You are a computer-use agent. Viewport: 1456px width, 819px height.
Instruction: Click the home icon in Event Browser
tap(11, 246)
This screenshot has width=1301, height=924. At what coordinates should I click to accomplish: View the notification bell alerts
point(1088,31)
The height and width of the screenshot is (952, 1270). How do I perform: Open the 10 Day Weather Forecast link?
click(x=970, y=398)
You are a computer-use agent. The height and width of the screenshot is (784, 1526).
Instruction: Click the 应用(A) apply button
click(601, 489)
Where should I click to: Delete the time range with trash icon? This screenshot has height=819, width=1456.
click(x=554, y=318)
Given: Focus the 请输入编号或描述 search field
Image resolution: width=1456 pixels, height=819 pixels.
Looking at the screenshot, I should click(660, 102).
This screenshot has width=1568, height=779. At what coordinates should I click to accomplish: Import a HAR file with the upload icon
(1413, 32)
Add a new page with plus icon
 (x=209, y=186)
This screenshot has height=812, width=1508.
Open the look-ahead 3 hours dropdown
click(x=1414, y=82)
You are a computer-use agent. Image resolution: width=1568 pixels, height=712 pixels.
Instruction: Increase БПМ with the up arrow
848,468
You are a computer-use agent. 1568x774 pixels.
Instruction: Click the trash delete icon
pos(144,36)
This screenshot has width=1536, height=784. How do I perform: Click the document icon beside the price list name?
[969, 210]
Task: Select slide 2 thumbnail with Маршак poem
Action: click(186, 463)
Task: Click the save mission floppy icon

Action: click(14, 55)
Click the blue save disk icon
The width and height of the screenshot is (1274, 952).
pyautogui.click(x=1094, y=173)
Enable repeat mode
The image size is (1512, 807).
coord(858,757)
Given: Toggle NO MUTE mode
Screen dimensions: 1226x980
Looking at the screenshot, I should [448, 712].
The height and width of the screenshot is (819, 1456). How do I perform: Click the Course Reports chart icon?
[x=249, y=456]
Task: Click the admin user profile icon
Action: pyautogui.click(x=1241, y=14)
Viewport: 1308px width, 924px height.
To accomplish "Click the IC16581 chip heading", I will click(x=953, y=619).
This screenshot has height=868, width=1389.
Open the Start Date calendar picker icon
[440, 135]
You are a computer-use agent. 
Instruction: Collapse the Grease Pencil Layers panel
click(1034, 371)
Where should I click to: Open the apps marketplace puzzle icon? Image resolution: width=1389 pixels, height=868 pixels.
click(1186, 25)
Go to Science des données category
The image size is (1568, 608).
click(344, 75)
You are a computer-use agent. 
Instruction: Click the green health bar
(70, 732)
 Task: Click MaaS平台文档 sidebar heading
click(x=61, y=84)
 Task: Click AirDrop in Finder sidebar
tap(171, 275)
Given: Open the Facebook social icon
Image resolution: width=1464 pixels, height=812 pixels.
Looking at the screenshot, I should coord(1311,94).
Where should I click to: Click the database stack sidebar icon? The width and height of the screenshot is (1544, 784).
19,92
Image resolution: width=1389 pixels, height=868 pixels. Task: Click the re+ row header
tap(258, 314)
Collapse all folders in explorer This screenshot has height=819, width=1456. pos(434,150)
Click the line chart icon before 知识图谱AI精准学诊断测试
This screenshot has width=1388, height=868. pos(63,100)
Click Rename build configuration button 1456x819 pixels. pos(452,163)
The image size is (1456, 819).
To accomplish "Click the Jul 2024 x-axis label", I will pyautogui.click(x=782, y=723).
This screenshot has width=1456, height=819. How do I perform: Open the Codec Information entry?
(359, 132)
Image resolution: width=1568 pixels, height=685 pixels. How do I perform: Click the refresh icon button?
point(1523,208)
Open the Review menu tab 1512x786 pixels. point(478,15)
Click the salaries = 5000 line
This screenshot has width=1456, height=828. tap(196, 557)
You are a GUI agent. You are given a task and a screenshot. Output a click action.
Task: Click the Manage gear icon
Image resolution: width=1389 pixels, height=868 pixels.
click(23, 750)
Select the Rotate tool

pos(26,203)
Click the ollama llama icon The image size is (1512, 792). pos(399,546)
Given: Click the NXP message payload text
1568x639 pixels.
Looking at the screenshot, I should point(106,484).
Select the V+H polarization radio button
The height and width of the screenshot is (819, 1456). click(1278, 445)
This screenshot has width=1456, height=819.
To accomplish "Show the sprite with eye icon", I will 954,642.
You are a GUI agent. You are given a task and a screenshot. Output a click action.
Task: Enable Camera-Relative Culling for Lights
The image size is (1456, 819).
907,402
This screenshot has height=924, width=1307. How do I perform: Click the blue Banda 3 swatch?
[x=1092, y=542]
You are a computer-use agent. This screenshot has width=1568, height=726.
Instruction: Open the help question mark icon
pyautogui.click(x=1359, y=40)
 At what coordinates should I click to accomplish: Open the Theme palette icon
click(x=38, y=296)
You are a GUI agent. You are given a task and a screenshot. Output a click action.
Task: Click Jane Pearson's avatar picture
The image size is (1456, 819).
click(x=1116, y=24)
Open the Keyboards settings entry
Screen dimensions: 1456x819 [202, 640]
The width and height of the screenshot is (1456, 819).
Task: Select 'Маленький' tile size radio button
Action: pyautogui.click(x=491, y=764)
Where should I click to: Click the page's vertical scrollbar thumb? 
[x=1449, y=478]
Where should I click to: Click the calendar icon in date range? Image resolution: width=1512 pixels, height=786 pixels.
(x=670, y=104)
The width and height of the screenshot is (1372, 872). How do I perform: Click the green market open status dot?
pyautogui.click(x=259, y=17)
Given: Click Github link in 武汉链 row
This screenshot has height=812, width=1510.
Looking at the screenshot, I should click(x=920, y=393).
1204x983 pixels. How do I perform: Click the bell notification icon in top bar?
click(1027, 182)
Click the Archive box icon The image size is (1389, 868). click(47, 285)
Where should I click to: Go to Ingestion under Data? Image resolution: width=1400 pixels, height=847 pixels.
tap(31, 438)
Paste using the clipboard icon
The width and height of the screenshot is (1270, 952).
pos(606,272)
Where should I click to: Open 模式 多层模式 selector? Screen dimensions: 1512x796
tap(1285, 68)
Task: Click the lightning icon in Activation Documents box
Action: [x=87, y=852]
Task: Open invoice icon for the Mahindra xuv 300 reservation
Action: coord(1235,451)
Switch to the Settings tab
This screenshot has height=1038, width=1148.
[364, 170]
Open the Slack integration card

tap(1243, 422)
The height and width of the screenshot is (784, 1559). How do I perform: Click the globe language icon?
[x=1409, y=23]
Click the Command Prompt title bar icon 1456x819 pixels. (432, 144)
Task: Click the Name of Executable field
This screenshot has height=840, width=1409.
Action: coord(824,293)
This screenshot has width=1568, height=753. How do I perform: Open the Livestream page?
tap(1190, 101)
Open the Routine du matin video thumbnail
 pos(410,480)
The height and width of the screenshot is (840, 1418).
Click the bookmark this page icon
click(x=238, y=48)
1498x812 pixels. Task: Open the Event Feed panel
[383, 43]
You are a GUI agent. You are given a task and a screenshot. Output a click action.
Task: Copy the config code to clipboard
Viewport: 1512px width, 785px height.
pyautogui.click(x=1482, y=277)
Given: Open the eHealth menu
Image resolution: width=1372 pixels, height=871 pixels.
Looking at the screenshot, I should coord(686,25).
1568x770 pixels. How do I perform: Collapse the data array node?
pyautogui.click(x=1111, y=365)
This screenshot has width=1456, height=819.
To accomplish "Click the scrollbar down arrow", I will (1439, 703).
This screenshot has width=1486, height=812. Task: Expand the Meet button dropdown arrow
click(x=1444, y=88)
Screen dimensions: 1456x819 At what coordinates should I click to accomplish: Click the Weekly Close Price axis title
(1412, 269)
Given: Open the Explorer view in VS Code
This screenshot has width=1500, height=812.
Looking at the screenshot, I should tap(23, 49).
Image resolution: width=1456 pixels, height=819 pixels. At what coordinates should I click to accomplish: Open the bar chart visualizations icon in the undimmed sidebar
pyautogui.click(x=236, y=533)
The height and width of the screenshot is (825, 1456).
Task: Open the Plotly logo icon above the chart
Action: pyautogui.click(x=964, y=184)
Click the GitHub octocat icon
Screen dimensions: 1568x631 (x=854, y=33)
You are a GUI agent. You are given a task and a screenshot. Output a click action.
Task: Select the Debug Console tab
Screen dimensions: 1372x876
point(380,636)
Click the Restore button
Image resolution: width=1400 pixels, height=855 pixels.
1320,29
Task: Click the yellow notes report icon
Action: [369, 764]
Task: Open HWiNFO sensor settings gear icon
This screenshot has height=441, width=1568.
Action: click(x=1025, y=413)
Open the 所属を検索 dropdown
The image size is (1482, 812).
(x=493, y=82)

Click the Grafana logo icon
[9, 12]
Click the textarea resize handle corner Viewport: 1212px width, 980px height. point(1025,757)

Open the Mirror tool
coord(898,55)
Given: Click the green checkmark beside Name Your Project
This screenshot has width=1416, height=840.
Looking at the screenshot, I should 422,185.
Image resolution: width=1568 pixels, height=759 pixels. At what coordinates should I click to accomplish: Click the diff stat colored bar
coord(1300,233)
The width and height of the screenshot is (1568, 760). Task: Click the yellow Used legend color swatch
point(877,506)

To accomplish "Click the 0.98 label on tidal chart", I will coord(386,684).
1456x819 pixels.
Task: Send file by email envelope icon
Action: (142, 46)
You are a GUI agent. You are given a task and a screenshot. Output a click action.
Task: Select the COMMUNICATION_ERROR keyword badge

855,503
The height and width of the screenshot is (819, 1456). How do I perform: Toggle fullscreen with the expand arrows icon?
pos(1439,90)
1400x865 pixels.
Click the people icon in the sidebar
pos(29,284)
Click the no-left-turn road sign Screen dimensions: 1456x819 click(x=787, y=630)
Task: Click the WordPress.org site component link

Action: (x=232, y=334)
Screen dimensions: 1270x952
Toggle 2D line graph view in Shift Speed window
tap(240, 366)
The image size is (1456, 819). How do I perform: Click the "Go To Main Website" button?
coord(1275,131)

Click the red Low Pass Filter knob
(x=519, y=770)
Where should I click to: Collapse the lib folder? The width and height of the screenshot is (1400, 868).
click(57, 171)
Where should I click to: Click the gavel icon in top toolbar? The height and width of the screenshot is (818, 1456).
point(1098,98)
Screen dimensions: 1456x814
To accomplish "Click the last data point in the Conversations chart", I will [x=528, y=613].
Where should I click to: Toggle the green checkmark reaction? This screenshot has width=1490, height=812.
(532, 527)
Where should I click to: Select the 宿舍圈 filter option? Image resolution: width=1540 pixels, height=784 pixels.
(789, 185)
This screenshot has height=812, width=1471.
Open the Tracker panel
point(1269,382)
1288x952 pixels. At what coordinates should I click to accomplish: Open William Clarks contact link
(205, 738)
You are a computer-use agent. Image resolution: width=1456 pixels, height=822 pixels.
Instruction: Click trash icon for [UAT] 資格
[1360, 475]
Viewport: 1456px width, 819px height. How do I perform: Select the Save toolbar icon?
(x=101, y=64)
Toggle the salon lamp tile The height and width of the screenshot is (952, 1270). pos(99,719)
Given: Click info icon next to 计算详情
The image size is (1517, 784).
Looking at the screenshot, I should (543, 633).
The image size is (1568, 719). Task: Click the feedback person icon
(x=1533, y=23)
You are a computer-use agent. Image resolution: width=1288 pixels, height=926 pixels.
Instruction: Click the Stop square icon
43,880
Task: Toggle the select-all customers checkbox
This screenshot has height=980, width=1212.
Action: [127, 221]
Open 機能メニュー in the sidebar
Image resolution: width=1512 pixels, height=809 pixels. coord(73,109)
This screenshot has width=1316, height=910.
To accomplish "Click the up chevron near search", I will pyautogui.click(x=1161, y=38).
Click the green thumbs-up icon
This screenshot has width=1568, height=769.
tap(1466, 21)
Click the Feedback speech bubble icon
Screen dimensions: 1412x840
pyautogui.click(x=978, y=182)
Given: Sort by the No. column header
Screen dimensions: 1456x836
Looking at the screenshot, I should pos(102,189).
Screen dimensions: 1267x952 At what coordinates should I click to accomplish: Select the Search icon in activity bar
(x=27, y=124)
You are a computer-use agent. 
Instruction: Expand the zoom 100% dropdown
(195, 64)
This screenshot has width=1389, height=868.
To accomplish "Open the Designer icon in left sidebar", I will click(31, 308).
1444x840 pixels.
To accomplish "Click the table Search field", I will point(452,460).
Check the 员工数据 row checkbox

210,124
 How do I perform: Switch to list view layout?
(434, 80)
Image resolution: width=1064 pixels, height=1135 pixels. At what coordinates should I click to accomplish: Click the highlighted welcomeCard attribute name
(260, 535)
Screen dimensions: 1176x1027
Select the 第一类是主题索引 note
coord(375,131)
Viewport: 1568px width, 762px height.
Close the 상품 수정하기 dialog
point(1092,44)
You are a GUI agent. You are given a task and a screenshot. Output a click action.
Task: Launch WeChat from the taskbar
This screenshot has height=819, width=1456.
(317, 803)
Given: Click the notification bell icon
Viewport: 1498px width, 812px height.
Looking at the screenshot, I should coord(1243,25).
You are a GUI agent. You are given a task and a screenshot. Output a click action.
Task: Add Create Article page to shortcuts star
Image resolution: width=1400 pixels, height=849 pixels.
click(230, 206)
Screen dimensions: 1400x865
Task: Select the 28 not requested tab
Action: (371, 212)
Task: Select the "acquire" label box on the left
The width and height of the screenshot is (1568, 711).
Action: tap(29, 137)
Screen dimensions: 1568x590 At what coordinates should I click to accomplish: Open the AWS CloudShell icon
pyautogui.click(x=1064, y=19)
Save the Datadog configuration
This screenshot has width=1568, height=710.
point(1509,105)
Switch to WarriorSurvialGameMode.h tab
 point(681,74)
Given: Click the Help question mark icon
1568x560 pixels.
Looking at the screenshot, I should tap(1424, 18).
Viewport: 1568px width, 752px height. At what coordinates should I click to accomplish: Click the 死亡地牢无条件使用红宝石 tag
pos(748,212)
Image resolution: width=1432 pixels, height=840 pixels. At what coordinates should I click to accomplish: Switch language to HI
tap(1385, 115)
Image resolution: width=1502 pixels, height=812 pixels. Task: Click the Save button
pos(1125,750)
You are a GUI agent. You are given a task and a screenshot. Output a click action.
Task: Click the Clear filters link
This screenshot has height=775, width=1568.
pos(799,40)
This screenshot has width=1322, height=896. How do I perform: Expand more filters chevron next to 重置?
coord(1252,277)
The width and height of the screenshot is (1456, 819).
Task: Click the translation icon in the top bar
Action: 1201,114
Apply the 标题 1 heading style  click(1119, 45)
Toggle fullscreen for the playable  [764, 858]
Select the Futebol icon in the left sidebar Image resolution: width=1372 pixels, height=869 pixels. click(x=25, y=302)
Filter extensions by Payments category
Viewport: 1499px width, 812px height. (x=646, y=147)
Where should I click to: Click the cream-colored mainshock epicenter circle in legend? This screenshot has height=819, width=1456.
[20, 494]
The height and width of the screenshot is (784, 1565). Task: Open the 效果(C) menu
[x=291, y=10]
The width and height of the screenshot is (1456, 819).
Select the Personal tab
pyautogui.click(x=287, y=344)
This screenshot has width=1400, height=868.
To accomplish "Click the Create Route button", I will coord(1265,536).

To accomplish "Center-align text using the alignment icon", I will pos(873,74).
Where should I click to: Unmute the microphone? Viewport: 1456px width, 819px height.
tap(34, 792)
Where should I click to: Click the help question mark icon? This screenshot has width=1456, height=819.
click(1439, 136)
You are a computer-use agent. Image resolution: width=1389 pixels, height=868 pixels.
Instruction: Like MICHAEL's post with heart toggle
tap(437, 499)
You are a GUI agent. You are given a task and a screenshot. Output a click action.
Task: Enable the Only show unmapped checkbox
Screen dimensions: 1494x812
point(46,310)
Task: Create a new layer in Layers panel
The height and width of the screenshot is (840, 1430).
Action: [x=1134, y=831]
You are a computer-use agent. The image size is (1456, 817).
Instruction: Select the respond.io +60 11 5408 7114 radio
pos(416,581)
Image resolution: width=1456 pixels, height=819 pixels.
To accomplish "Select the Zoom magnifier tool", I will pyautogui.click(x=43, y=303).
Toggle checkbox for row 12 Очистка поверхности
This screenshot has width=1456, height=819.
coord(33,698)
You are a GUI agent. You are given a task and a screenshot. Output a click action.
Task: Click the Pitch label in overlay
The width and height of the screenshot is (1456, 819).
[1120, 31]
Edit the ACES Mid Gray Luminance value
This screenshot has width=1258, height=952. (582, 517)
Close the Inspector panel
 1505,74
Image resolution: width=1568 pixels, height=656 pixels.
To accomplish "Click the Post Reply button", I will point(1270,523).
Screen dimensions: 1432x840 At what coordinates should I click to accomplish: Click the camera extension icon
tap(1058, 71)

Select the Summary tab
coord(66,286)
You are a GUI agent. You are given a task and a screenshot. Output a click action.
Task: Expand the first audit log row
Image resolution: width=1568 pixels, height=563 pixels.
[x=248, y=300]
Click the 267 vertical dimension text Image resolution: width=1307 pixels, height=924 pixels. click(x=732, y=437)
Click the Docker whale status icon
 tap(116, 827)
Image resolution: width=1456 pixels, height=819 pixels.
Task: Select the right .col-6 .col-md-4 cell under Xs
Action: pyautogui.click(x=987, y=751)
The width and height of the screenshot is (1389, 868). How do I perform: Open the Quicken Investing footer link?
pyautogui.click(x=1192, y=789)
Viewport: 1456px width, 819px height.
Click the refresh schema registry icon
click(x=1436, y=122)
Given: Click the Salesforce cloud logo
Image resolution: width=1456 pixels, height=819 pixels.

..........

Restate, word for word and with nothing added, the lines from the first line of the listing through the one where "Viewport: 1308px width, 924px height." stands.

You are a computer-use agent. Viewport: 1456px width, 819px height.
Instruction: Click the home icon in Event Browser
tap(11, 246)
This screenshot has width=1301, height=924. At what coordinates should I click to accomplish: View the notification bell alerts
point(1088,31)
The height and width of the screenshot is (952, 1270). How do I perform: Open the 10 Day Weather Forecast link?
click(x=970, y=398)
You are a computer-use agent. The height and width of the screenshot is (784, 1526).
Instruction: Click the 应用(A) apply button
click(601, 489)
Where should I click to: Delete the time range with trash icon? This screenshot has height=819, width=1456.
click(x=554, y=318)
Given: Focus the 请输入编号或描述 search field
Image resolution: width=1456 pixels, height=819 pixels.
Looking at the screenshot, I should click(660, 102).
This screenshot has width=1568, height=779. At what coordinates should I click to accomplish: Import a HAR file with the upload icon
(1413, 32)
Add a new page with plus icon
 (x=209, y=186)
This screenshot has height=812, width=1508.
Open the look-ahead 3 hours dropdown
click(x=1414, y=82)
You are a computer-use agent. Image resolution: width=1568 pixels, height=712 pixels.
Instruction: Increase БПМ with the up arrow
848,468
You are a computer-use agent. 1568x774 pixels.
Instruction: Click the trash delete icon
pos(144,36)
This screenshot has width=1536, height=784. How do I perform: Click the document icon beside the price list name?
[969, 210]
Task: Select slide 2 thumbnail with Маршак poem
Action: click(186, 463)
Task: Click the save mission floppy icon

Action: click(14, 55)
Click the blue save disk icon
The width and height of the screenshot is (1274, 952).
pyautogui.click(x=1094, y=173)
Enable repeat mode
The image size is (1512, 807).
coord(858,757)
Given: Toggle NO MUTE mode
Screen dimensions: 1226x980
Looking at the screenshot, I should [448, 712].
The height and width of the screenshot is (819, 1456). How do I perform: Click the Course Reports chart icon?
[x=249, y=456]
Task: Click the admin user profile icon
Action: pyautogui.click(x=1241, y=14)
Viewport: 1308px width, 924px height.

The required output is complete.